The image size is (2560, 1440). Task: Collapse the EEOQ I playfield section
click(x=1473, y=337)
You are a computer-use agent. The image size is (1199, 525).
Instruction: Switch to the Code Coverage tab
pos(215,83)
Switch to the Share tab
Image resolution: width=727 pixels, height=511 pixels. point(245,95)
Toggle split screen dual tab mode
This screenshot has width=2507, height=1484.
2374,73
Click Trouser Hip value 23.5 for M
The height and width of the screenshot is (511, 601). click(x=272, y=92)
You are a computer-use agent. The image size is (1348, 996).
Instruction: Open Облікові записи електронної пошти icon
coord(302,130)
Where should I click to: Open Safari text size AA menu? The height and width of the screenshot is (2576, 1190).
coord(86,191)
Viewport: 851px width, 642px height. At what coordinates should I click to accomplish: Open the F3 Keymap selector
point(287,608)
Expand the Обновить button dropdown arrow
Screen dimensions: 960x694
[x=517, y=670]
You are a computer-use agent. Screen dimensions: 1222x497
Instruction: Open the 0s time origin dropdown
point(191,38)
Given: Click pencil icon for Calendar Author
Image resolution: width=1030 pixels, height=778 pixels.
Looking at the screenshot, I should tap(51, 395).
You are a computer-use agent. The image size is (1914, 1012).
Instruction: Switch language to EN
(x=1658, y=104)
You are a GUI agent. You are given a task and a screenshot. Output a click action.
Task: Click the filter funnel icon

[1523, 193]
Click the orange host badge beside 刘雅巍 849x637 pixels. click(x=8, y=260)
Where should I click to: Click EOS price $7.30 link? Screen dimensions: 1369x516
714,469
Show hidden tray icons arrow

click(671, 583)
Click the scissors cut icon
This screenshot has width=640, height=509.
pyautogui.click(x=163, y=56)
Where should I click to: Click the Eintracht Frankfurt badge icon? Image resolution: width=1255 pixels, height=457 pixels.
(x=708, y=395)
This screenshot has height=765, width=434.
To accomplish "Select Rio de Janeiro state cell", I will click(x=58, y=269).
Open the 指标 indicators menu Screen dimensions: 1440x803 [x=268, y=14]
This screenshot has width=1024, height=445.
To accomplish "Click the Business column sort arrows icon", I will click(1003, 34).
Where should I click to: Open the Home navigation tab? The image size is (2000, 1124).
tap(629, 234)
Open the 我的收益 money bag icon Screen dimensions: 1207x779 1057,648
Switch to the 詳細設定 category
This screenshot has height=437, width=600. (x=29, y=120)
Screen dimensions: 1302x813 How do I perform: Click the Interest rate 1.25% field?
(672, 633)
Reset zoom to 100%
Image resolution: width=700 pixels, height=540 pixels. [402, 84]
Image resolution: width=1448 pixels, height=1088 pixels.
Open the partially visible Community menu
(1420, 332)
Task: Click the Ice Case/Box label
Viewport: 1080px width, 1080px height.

- **Task statement**: Put every line of the data above into a Markdown table with the columns Row and Text, numbering the rows in order and leaving out blank lines.

- **Response to this task**:
| Row | Text |
|---|---|
| 1 | The image size is (2560, 1440). Task: Collapse the EEOQ I playfield section |
| 2 | click(x=1473, y=337) |
| 3 | You are a computer-use agent. The image size is (1199, 525). |
| 4 | Instruction: Switch to the Code Coverage tab |
| 5 | pos(215,83) |
| 6 | Switch to the Share tab |
| 7 | Image resolution: width=727 pixels, height=511 pixels. point(245,95) |
| 8 | Toggle split screen dual tab mode |
| 9 | This screenshot has width=2507, height=1484. |
| 10 | 2374,73 |
| 11 | Click Trouser Hip value 23.5 for M |
| 12 | The height and width of the screenshot is (511, 601). click(x=272, y=92) |
| 13 | You are a computer-use agent. The image size is (1348, 996). |
| 14 | Instruction: Open Облікові записи електронної пошти icon |
| 15 | coord(302,130) |
| 16 | Where should I click to: Open Safari text size AA menu? The height and width of the screenshot is (2576, 1190). |
| 17 | coord(86,191) |
| 18 | Viewport: 851px width, 642px height. At what coordinates should I click to accomplish: Open the F3 Keymap selector |
| 19 | point(287,608) |
| 20 | Expand the Обновить button dropdown arrow |
| 21 | Screen dimensions: 960x694 |
| 22 | [x=517, y=670] |
| 23 | You are a computer-use agent. Screen dimensions: 1222x497 |
| 24 | Instruction: Open the 0s time origin dropdown |
| 25 | point(191,38) |
| 26 | Given: Click pencil icon for Calendar Author |
| 27 | Image resolution: width=1030 pixels, height=778 pixels. |
| 28 | Looking at the screenshot, I should tap(51, 395). |
| 29 | You are a computer-use agent. The image size is (1914, 1012). |
| 30 | Instruction: Switch language to EN |
| 31 | (x=1658, y=104) |
| 32 | You are a GUI agent. You are given a task and a screenshot. Output a click action. |
| 33 | Task: Click the filter funnel icon |
| 34 | [1523, 193] |
| 35 | Click the orange host badge beside 刘雅巍 849x637 pixels. click(x=8, y=260) |
| 36 | Where should I click to: Click EOS price $7.30 link? Screen dimensions: 1369x516 |
| 37 | 714,469 |
| 38 | Show hidden tray icons arrow |
| 39 | click(671, 583) |
| 40 | Click the scissors cut icon |
| 41 | This screenshot has width=640, height=509. |
| 42 | pyautogui.click(x=163, y=56) |
| 43 | Where should I click to: Click the Eintracht Frankfurt badge icon? Image resolution: width=1255 pixels, height=457 pixels. |
| 44 | (x=708, y=395) |
| 45 | This screenshot has height=765, width=434. |
| 46 | To accomplish "Select Rio de Janeiro state cell", I will click(x=58, y=269). |
| 47 | Open the 指标 indicators menu Screen dimensions: 1440x803 [x=268, y=14] |
| 48 | This screenshot has width=1024, height=445. |
| 49 | To accomplish "Click the Business column sort arrows icon", I will click(1003, 34). |
| 50 | Where should I click to: Open the Home navigation tab? The image size is (2000, 1124). |
| 51 | tap(629, 234) |
| 52 | Open the 我的收益 money bag icon Screen dimensions: 1207x779 1057,648 |
| 53 | Switch to the 詳細設定 category |
| 54 | This screenshot has height=437, width=600. (x=29, y=120) |
| 55 | Screen dimensions: 1302x813 How do I perform: Click the Interest rate 1.25% field? |
| 56 | (672, 633) |
| 57 | Reset zoom to 100% |
| 58 | Image resolution: width=700 pixels, height=540 pixels. [402, 84] |
| 59 | Image resolution: width=1448 pixels, height=1088 pixels. |
| 60 | Open the partially visible Community menu |
| 61 | (1420, 332) |
| 62 | Task: Click the Ice Case/Box label |
| 63 | Viewport: 1080px width, 1080px height. |